This study demonstrated that IMUs provide accurate and reliable measurements in the sagittal plane for lower extremity joint kinematics during walking, with strong waveform consistency and low systematic errors. However, IMUs exhibited limitations in the frontal and transverse planes, showing weaker correlations and higher errors for both joint waveforms and discrete parameters, particularly during swing phase. In addition, compared with low fall risk individuals, high fall risk elderly exhibited smaller joint angles in sagittal plane during specific gait cycles. Compared with slow walking speed, fast walking speed exhibited lager joint angles in sagittal plane. These findings suggest that IMUs are well-suited for clinical applications where sagittal plane kinematics are of primary interest, such as assessing gait patterns and monitoring rehabilitation progress, but caution is advised when interpreting data from the frontal and transverse planes.

Validity

This study provides a novel contribution by validating IMUs system for gait kinematics assessment against an OMC system across different walking speeds and fall risk levels. Unlike previous validation studies that primarily focus on young or healthy adults, our findings highlight the accuracy of IMUs in populations with varying fall risks, thereby providing a more targeted evaluation of the IMUs system’s applicability in fall risk assessment.

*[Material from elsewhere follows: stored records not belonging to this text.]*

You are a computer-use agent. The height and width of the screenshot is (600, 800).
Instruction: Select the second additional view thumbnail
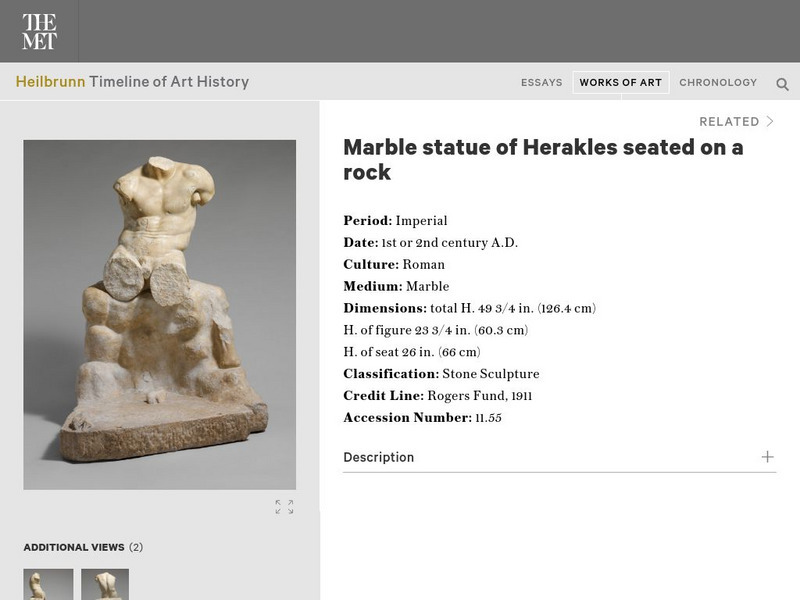point(105,584)
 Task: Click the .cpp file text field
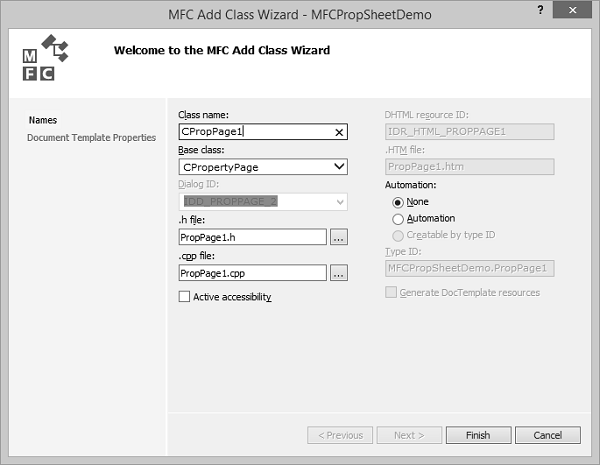[x=252, y=272]
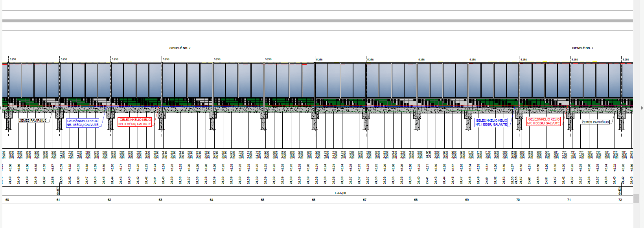Click the right 'ŽEMĖS PAVIRŠIUS' callout
The image size is (644, 228).
(595, 122)
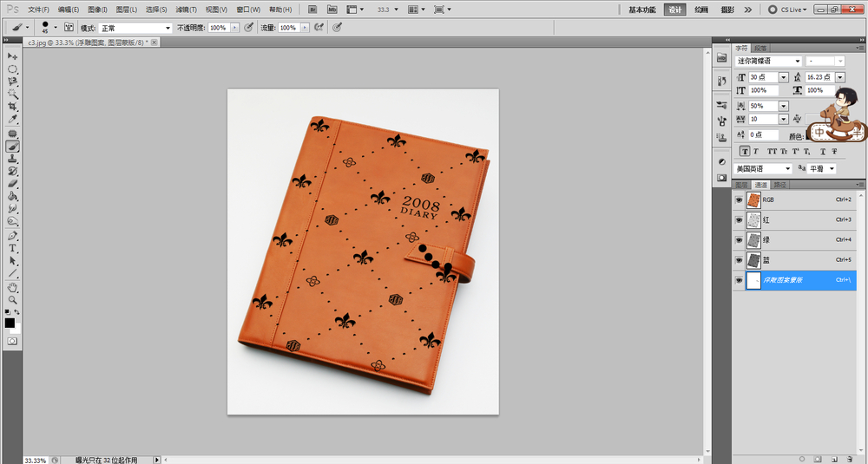Click the 基本功能 workspace button
This screenshot has height=464, width=868.
(643, 10)
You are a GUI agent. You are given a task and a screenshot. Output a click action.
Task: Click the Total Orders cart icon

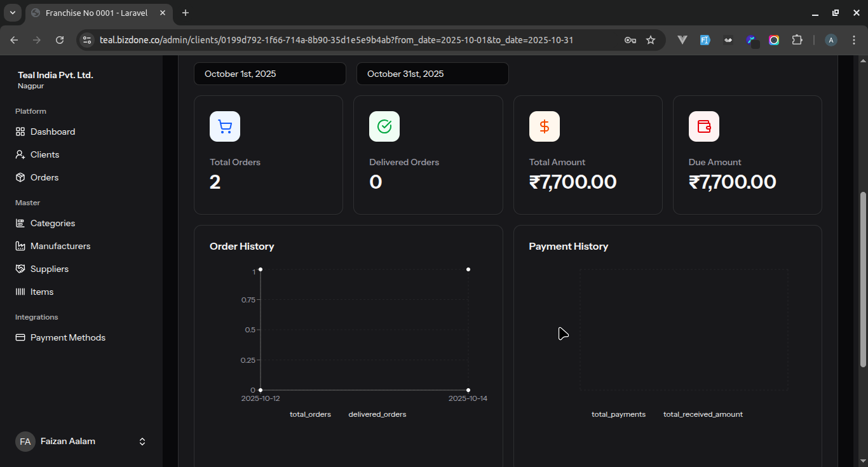(x=225, y=126)
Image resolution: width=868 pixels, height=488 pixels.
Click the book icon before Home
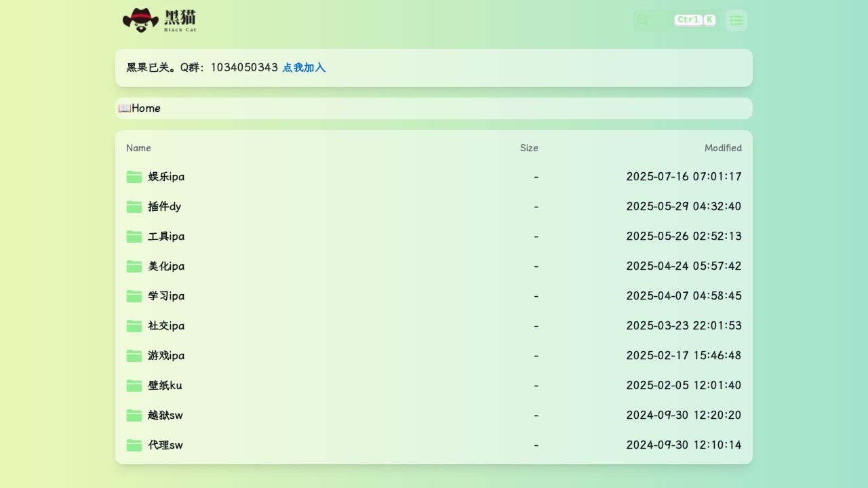click(124, 108)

In terms of waveform consistency reflected by the CMC values, not surprisingly, the sagittal plane demonstrated strong agreement for the hip, knee, and ankle joints, both before and after offset correction in both groups. In both frontal and transverse planes, the CMC values of lower joint angle waveforms between the two systems in both groups were weak, which indicates that there was obvious variability between the two systems both before and after offset correction. In line with previous studies [14, 16, 17], the present findings confirmed again that IMUs provide reliable measurements in the sagittal plane. This is likely due to the larger range of motion and the stable movement patterns observed in this plane during walking, where forward-backward accelerations and angular velocities predominate. IMUs, being particularly sensitive to these signals, capture and process sagittal movements with higher fidelity. Conversely, the frontal and transverse planes involve smaller and more complex joint movements, which are more prone to soft tissue artifacts, sensor misalignment, and external interferences, leading to lower CMC values. Although algorithmic optimization has improved accuracy in these planes to some extent [31], challenges remain in capturing the subtle and rapid transitions that characterize frontal and transverse joint rotations.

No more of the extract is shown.